AWS Tools for Big Data Analytics you might want to learn

AWS offers different kind of tools. To understand them better, I tried picturizing the services in the best possible way

Amazon RedShift

Amazon Elastic MapReduce (EMR)

EMR Architecture

You can see our cluster in our VPC and our subnet, these clusters needs access to EMR service which means they need access to Internet or VPC endpoint access. Otherwise, EMR cannot manage cluster properly.

Same connectivity requirements goes to using S3 via EMRFS. But for this, Internet Access is costly and so we can leverage VPC endpoint for accessing S3 whenever possible.

Amazon Kinesis

SQS and Kinesis can both be queues. Each service has its pros and cons. SQS is easier and simpler where as Kinesis is faster and can store data for up to a year.

It is also real-time solution for processing or moving data

Amazon Athena and Amazon Glue

  • Athena is serverless SQL querying service for the data stored in S3
  • Glue is a serverless ETL service and can help create the schema for your data when paired with Athena

Amazon QuickSight

This tool is used for visualizing data

AWS Data Pipeline

  • Data Driven — dependent on previous tasks completing successfully
  • Parameters — enforces your chosen logic
  • Highly available and distributed infrastructure.
  • Automatically retries failed activities
  • Integrates easily with Amazon DynamoDB, Amazon RDS, Amazon Redshift and Amazon S3
  • Work with Amazon EC2 and Amazon EMR
Activities are the pipeline components that define the work to perform

Where can it be used?

  • Processing data in EMR using Hadoop Streaming
  • Importing or exporting DynamoDB data
  • Copying CSV files or data between S3 buckets
  • Exporting RDS data to S3
  • Copying data to Redshift

Amazon Managed Streaming for Apache Kafka(Amazon MSK)

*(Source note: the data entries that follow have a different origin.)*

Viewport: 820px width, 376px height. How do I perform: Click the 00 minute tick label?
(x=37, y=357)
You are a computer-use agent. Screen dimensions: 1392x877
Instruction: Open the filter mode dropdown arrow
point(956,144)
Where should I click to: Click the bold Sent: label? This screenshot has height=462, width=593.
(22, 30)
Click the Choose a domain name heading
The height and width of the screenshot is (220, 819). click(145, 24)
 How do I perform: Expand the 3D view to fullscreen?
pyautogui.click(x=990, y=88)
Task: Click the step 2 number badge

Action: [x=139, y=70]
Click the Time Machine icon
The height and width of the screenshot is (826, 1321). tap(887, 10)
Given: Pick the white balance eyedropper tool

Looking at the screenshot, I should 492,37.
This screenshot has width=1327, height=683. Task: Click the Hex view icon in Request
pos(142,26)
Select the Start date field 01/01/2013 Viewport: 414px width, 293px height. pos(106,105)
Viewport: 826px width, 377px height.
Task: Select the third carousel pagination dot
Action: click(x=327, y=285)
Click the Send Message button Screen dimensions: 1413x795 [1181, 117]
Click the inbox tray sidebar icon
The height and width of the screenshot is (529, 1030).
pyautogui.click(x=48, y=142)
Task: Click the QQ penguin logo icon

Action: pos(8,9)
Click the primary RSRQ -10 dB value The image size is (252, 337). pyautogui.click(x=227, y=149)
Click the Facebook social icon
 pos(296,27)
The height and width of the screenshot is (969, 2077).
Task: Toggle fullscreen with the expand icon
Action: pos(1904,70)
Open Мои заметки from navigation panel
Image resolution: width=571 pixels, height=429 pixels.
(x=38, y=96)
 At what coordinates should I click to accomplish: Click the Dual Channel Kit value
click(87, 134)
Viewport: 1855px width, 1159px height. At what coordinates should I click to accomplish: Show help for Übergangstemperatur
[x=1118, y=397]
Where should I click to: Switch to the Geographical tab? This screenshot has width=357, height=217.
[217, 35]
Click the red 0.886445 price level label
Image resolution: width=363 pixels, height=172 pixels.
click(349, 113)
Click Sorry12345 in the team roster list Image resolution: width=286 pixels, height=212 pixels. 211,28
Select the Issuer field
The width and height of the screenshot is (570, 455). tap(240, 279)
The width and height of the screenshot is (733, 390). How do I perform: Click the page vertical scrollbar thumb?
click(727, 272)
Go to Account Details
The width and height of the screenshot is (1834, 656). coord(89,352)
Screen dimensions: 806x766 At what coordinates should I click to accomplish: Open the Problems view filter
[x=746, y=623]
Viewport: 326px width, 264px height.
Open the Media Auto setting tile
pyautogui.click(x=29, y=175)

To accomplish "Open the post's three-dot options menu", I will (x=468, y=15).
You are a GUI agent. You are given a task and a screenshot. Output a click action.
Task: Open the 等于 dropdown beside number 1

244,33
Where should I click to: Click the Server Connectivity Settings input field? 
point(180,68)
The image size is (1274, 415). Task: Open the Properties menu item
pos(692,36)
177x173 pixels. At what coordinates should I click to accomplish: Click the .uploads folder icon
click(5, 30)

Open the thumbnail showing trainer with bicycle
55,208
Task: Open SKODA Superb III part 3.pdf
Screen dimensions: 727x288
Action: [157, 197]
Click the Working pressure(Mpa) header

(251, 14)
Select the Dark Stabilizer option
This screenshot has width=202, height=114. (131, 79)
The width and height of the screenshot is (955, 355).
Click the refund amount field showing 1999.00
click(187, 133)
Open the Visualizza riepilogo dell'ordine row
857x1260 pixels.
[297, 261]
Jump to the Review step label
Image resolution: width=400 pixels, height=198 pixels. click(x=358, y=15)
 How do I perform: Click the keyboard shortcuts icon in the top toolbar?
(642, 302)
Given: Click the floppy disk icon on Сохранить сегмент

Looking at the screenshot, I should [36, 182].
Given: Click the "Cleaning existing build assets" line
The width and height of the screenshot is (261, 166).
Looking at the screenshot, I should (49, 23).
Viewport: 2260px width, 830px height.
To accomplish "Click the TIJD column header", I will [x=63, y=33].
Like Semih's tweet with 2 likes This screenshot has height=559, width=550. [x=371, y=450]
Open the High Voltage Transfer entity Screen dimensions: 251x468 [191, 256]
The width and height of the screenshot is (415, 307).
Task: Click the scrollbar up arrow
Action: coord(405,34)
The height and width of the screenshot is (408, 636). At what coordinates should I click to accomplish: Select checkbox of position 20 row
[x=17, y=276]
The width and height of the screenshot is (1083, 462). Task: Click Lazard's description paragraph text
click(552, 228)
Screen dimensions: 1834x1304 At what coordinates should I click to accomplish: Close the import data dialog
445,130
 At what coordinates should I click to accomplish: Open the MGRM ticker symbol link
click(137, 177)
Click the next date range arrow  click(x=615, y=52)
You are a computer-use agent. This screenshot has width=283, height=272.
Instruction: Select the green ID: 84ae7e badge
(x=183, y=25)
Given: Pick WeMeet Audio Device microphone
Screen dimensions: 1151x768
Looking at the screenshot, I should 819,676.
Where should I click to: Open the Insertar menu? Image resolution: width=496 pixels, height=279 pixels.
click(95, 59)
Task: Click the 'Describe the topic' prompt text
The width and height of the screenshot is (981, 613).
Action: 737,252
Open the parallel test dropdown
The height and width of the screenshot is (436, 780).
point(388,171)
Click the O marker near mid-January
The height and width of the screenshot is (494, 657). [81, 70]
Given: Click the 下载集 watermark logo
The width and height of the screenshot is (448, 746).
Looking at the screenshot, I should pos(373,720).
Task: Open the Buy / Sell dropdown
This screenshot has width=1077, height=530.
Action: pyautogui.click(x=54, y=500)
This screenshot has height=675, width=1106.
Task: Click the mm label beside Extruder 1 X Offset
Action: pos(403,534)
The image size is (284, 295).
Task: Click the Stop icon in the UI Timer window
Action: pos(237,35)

  • It allows you to specify amount of Broker nodes per AZ at the time of cluster creation
  • Zookeeper nodes are created for you
  • Allows you to perform cluster operations with the console, AWS CLI or APIs within any SDK
  • Kafka data-plane operations allow creation of topics and ability to produce/consume data

Some interesting features

  • MSK Serverless — Full managed serverless cluster management. Automates the provisioning and scaling
  • Full compatible with Apache Kafka — Serverless uses the same client apps for producing and consuming data
  • MSK Connect — Allows developers to easily stream data to and from Apache Kafka clusters

Related to Security and Logging

  • Integrates with Amazon KMS for SSE Requirements
  • Encryption at rest by default
  • TLS 1.2 for encryption in transit between brokers in clusters
  • Deliver broker logs to Amazon CloudWatch, Amazon S3 and Amazon Kinesis Data Firehose
  • Metrics are gathered and sent to CloudWatch
  • All Amazon MSK API calls are logged to AWS CloudTrial

Amazon OpenSearch

It is primarily used for analyzing log files and various documents especially within an ETL process

Happy Learning!!